O’nu işiten varlığının kulağıdır, ismi Semî’dir..
O’nu gören varlığının gözleridir, ismi Basar’dır..
Hak’ikat’te Varlığı Kendisidir. Bu sebeple O’ varlığından Basar olunca Kendini görünememektedir, çünkü gören ile görülen ayn-ı noktada hizalanmıştır.
Bu nedenle kendini işitememektedir, çünkü kelâm eden ile işiten ayn-ı noktada buluşmuştur..

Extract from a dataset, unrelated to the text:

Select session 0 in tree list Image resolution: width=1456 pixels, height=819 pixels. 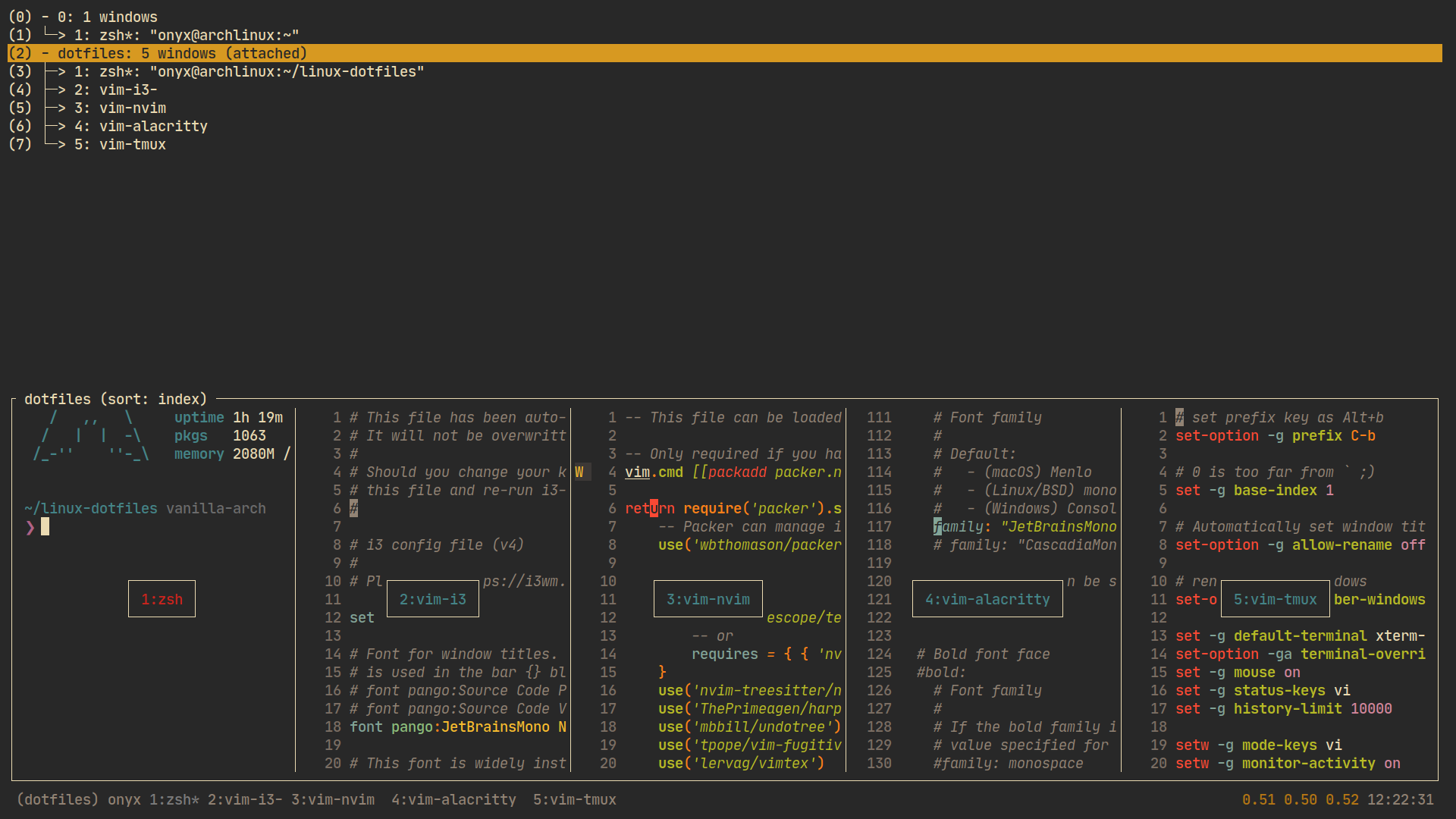click(x=106, y=17)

Allah’ın Cemâl’i diye bir şey dışarda yoktur. Kim Allah’ın Cemâl’ine mazhar olduysa, bilsin ki Kendi yansımasına şahit olmuştur.

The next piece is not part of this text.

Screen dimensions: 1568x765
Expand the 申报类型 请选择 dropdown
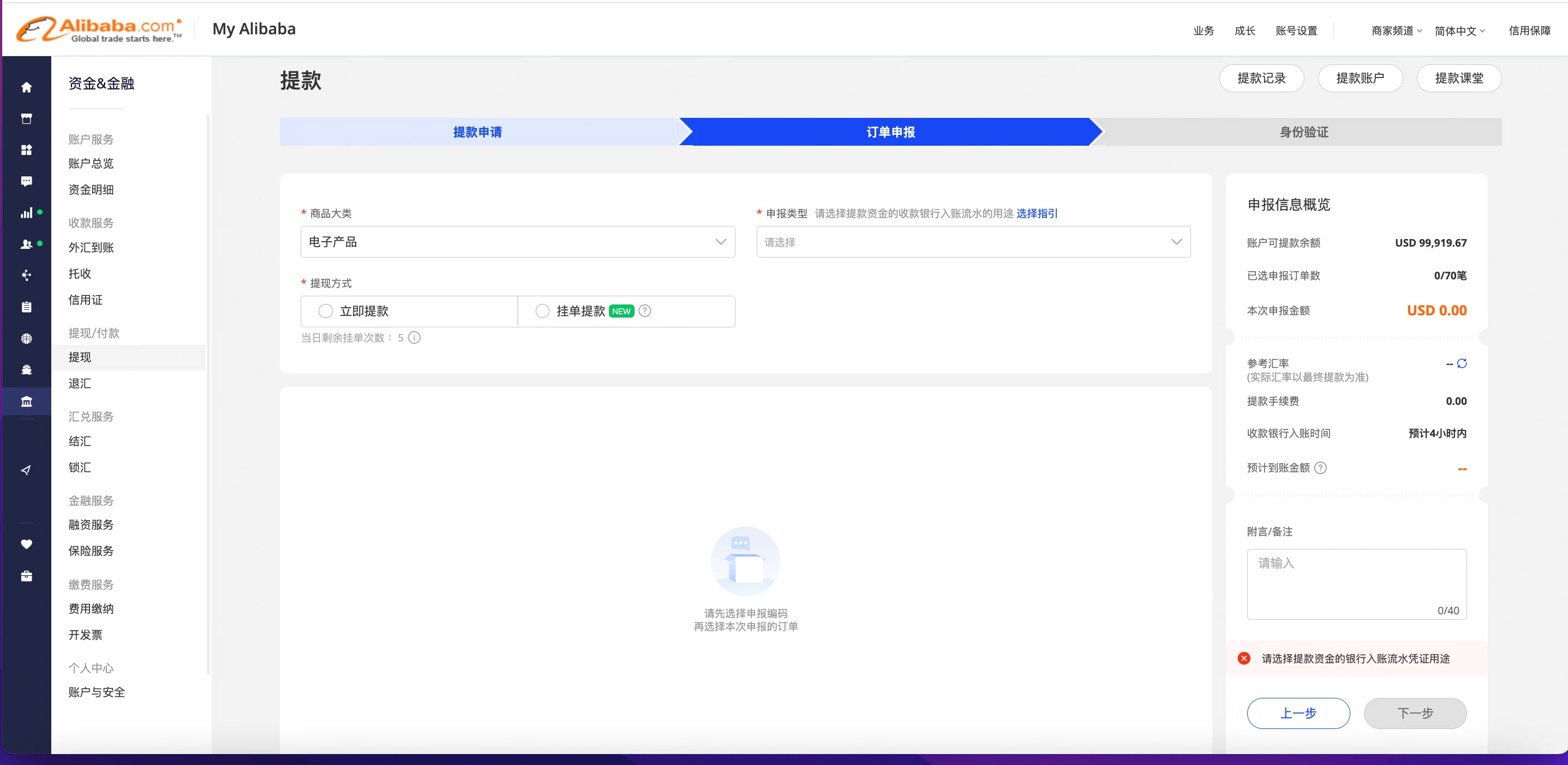pos(973,242)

Allah’ın Cemâli’ini görenler O’nun Salih kulları olmuştur..
Allah’ın Cemali’ni görecek miyiz diyenler;
Bir Dost bulun, o Dost ki Allah’a yakîndir.

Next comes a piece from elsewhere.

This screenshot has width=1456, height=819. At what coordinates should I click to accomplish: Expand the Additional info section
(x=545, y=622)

Dostunuzu Mürşid’iniz bilin, O’ Rab’dır ki tek öğreticidir.
Zahiren bir uyandırıcı yaratılmamıştır. Mürşid uyarıcıdır, kişiyi dürter fakat uyandırmaya yetkisi yoktur.
Eğer ki Mürşid’e yetki verilseydi, uyanmaması gerekenleri uyandırabilirdi..
Netice itibariyle isimler ne kadar ulûhiyet makamlarıyla bilinse de, isimleri sıfatları ve fiilleri için yaratılmış olduğunu hatırlamak gerek.
Tüm isimler, yaratılmış her şey gibi nefse tâbidirler.
O’nun nefsi, tüm yarattığı âlemler ve insanlar ve dahi canlılar olduğundan hakkıyla adaletini sunandır.
O’nun adaletinin yanında varlığının adaleti teraziye konmaz..
Bundan ötürü zerre iltimasa açık kapı bırakmaz.
Yine bu sebeple irade ve hüküm tümüyle yalnız ve tek O’nun’dur.
İradesinden cüz’i bir kısmını paylaşması kuluna hissettirdiği dostluk, güven ve eminliktir..
Çünkü O’ her şeyi eksiksiz gören ve bilen tek ilâhtır..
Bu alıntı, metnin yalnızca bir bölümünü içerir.